**Task goal:** Nothing in the data may be omitted; output it all verbatim.

---------- Supplied information

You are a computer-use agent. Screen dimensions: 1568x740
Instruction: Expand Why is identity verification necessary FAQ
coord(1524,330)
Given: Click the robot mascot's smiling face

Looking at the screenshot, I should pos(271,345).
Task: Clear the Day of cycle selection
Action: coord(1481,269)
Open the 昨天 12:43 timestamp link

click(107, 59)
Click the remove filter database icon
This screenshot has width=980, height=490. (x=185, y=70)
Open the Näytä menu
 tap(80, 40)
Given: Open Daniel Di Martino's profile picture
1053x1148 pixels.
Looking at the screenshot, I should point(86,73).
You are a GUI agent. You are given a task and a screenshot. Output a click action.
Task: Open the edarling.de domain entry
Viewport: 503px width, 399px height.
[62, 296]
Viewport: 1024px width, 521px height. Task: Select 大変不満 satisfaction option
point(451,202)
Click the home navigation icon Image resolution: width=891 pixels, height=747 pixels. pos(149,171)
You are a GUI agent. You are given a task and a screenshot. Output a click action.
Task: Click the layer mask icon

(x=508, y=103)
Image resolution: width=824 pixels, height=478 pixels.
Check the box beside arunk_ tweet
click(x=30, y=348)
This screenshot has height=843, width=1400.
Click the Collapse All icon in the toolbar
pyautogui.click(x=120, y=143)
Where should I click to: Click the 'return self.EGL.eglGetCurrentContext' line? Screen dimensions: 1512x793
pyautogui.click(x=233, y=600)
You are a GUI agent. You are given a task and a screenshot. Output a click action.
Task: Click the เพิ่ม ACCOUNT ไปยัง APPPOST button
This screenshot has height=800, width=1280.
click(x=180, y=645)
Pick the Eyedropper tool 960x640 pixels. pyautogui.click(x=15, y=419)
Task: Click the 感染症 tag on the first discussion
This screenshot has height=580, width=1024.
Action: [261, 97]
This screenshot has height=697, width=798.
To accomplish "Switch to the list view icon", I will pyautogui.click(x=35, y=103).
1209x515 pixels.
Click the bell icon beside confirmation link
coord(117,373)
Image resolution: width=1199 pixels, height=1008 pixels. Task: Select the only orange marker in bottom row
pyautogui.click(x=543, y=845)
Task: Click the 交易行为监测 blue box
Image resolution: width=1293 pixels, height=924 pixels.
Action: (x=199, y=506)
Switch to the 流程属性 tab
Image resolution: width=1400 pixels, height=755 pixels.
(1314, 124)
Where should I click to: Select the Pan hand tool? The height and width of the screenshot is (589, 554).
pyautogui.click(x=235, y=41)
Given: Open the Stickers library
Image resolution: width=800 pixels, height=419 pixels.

--------------------

**Output:**
You are a computer-use agent. Screen dimensions: 1568x740
Instruction: Expand Why is identity verification necessary FAQ
coord(1524,330)
Given: Click the robot mascot's smiling face

Looking at the screenshot, I should pos(271,345).
Task: Clear the Day of cycle selection
Action: coord(1481,269)
Open the 昨天 12:43 timestamp link

click(107, 59)
Click the remove filter database icon
This screenshot has width=980, height=490. (x=185, y=70)
Open the Näytä menu
 tap(80, 40)
Given: Open Daniel Di Martino's profile picture
1053x1148 pixels.
Looking at the screenshot, I should point(86,73).
You are a GUI agent. You are given a task and a screenshot. Output a click action.
Task: Open the edarling.de domain entry
Viewport: 503px width, 399px height.
[62, 296]
Viewport: 1024px width, 521px height. Task: Select 大変不満 satisfaction option
point(451,202)
Click the home navigation icon Image resolution: width=891 pixels, height=747 pixels. pos(149,171)
You are a GUI agent. You are given a task and a screenshot. Output a click action.
Task: Click the layer mask icon

(x=508, y=103)
Image resolution: width=824 pixels, height=478 pixels.
Check the box beside arunk_ tweet
click(x=30, y=348)
This screenshot has height=843, width=1400.
Click the Collapse All icon in the toolbar
pyautogui.click(x=120, y=143)
Where should I click to: Click the 'return self.EGL.eglGetCurrentContext' line? Screen dimensions: 1512x793
pyautogui.click(x=233, y=600)
You are a GUI agent. You are given a task and a screenshot. Output a click action.
Task: Click the เพิ่ม ACCOUNT ไปยัง APPPOST button
This screenshot has height=800, width=1280.
click(x=180, y=645)
Pick the Eyedropper tool 960x640 pixels. pyautogui.click(x=15, y=419)
Task: Click the 感染症 tag on the first discussion
This screenshot has height=580, width=1024.
Action: [261, 97]
This screenshot has height=697, width=798.
To accomplish "Switch to the list view icon", I will pyautogui.click(x=35, y=103).
1209x515 pixels.
Click the bell icon beside confirmation link
coord(117,373)
Image resolution: width=1199 pixels, height=1008 pixels. Task: Select the only orange marker in bottom row
pyautogui.click(x=543, y=845)
Task: Click the 交易行为监测 blue box
Image resolution: width=1293 pixels, height=924 pixels.
Action: (x=199, y=506)
Switch to the 流程属性 tab
Image resolution: width=1400 pixels, height=755 pixels.
(1314, 124)
Where should I click to: Select the Pan hand tool? The height and width of the screenshot is (589, 554).
pyautogui.click(x=235, y=41)
Given: Open the Stickers library
Image resolution: width=800 pixels, height=419 pixels.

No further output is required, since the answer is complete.